### Short exercise:
Copy out every line of the records below word for word, leaving out the pictures.

•••••

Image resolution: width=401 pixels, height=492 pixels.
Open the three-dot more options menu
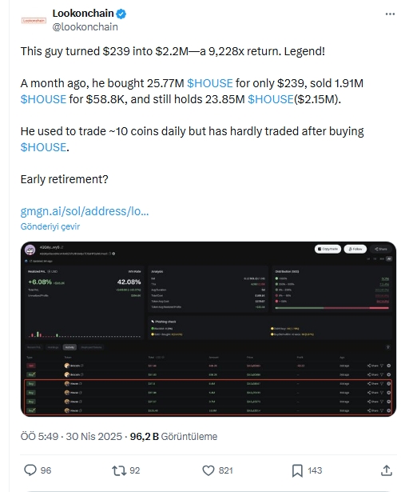click(x=390, y=14)
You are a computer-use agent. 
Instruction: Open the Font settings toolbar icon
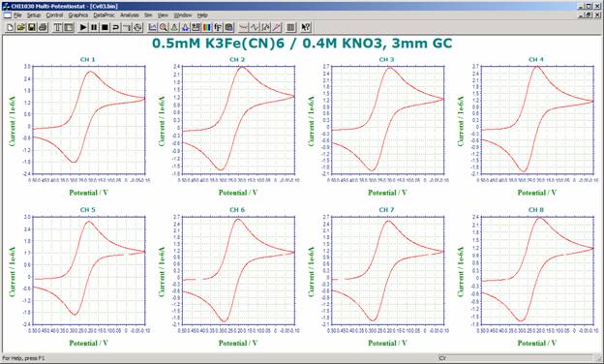click(x=218, y=27)
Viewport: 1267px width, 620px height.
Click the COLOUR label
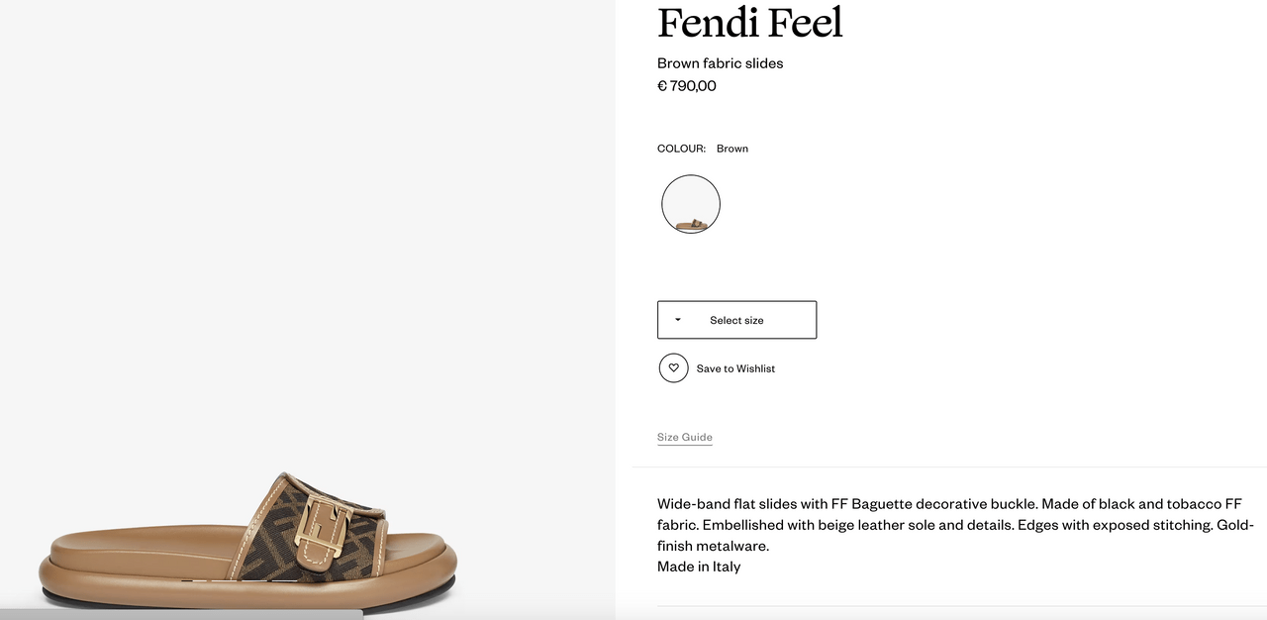pos(681,149)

•••••

### Task solution:
Image resolution: width=401 pixels, height=492 pixels.
Open the three-dot more options menu
click(x=390, y=14)
You are a computer-use agent. 
Instruction: Open the Font settings toolbar icon
click(x=218, y=27)
Viewport: 1267px width, 620px height.
Click the COLOUR label
pos(681,149)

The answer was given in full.